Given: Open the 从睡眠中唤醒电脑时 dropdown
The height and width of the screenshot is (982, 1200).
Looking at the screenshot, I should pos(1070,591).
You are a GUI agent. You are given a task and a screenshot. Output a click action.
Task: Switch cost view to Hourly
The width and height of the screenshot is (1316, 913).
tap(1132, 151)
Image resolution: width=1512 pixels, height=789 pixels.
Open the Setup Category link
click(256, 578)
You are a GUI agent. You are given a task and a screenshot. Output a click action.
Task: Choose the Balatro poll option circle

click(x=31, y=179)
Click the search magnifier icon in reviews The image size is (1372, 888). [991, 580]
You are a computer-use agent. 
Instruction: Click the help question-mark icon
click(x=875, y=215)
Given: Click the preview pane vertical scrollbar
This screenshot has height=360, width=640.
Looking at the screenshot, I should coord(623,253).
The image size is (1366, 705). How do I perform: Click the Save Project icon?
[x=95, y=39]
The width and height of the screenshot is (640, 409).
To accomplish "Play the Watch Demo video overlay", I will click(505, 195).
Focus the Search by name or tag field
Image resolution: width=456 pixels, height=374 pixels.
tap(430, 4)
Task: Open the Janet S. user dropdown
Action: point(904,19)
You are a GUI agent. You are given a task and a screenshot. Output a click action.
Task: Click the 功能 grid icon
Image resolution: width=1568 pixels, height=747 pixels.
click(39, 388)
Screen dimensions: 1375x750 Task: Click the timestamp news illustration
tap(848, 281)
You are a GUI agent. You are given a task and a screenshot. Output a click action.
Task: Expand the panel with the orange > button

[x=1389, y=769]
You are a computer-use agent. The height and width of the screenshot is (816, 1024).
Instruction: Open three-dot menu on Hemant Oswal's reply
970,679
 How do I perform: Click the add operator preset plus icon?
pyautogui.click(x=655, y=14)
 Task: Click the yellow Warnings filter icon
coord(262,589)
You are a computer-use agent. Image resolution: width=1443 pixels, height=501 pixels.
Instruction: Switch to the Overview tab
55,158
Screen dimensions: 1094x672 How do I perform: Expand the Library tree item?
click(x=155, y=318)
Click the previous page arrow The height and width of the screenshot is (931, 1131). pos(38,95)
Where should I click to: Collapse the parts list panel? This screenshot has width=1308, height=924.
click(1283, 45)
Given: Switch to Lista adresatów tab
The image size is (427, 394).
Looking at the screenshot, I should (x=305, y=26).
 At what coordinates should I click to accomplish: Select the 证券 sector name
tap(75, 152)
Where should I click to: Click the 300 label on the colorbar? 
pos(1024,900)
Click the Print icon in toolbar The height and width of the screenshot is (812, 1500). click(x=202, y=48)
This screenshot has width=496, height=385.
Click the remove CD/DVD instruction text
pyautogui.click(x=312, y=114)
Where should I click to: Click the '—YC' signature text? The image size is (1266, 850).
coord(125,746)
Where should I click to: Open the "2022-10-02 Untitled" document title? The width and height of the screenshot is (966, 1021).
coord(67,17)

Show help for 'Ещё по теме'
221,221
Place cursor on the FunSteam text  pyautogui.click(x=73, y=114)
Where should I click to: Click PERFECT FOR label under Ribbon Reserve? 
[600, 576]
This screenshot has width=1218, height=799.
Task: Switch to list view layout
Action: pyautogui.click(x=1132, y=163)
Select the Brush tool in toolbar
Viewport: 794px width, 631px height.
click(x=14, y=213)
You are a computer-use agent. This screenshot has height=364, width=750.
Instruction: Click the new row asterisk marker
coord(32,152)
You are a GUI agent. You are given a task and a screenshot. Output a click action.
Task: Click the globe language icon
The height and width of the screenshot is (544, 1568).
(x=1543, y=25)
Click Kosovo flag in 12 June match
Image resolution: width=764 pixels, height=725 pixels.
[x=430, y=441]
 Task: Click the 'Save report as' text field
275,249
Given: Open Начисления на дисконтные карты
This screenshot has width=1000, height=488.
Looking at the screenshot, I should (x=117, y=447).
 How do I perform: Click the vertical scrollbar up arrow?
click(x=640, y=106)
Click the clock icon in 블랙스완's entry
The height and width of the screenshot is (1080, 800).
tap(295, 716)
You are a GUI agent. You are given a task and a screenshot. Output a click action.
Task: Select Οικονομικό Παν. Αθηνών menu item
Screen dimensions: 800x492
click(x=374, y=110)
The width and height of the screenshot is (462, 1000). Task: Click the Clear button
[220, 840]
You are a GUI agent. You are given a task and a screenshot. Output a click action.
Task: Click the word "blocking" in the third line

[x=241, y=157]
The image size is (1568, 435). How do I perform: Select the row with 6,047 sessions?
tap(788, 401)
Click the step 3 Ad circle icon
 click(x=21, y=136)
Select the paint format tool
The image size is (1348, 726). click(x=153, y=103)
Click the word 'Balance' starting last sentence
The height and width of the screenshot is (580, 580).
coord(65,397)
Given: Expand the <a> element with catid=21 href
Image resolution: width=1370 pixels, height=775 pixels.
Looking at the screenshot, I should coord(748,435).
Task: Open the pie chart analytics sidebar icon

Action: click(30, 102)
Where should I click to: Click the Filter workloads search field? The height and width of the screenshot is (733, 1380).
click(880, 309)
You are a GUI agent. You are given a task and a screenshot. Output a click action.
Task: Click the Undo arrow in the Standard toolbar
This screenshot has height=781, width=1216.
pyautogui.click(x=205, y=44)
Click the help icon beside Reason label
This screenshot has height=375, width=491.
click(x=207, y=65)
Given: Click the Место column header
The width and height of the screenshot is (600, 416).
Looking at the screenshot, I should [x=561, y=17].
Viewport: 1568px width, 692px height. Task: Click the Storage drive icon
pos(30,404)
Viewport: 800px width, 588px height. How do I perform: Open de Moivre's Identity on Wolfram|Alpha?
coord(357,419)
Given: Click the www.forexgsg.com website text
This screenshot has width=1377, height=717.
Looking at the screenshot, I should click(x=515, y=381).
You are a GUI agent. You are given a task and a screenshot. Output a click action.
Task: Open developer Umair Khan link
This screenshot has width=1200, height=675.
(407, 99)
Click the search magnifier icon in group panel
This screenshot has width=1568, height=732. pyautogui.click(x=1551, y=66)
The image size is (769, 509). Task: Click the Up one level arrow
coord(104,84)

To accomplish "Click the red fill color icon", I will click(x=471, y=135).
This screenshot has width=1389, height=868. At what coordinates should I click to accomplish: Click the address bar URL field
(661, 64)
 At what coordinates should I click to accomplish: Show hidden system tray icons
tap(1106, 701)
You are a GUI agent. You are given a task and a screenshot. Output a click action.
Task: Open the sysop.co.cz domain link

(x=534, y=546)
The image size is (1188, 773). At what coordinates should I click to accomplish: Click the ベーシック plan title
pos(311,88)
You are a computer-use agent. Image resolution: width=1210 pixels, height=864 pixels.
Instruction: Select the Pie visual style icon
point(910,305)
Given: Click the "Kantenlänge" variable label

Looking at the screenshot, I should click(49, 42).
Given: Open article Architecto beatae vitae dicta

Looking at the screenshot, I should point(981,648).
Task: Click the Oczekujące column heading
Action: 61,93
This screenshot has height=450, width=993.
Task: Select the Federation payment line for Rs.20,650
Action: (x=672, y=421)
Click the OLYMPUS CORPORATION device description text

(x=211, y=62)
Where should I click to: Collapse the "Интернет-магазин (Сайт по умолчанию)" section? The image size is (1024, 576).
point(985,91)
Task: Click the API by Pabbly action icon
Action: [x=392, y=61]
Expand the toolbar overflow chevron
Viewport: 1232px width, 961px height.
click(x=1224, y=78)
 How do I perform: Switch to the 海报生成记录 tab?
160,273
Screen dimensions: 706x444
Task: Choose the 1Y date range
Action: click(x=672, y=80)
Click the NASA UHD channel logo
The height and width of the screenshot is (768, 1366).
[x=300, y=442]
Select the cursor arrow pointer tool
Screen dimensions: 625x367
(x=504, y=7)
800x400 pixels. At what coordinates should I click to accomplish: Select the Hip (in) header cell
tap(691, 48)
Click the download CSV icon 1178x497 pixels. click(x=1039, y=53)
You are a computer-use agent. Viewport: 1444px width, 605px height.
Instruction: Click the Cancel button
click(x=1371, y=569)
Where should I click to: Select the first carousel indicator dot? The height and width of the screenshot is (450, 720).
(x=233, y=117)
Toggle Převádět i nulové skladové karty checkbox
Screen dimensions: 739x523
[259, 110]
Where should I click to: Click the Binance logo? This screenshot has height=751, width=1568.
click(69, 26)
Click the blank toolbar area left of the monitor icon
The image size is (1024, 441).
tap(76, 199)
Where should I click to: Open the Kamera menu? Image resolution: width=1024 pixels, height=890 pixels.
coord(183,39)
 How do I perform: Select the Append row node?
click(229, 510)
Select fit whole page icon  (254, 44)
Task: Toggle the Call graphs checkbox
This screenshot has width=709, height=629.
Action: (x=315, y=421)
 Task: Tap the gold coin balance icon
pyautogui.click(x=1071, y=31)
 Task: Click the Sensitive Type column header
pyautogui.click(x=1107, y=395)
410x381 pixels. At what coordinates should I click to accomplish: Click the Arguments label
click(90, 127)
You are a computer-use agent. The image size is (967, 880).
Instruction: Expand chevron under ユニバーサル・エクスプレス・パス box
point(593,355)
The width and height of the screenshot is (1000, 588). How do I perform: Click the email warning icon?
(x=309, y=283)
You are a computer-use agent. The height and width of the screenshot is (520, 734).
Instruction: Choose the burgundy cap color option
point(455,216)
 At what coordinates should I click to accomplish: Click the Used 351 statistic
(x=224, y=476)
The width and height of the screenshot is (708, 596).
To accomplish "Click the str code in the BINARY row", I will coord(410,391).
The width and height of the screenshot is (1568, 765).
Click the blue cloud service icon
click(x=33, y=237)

# Your objective
Write out each line above that contains the word "page".

# Written solution
Click the previous page arrow The height and width of the screenshot is (931, 1131). pos(38,95)
Select fit whole page icon  (254, 44)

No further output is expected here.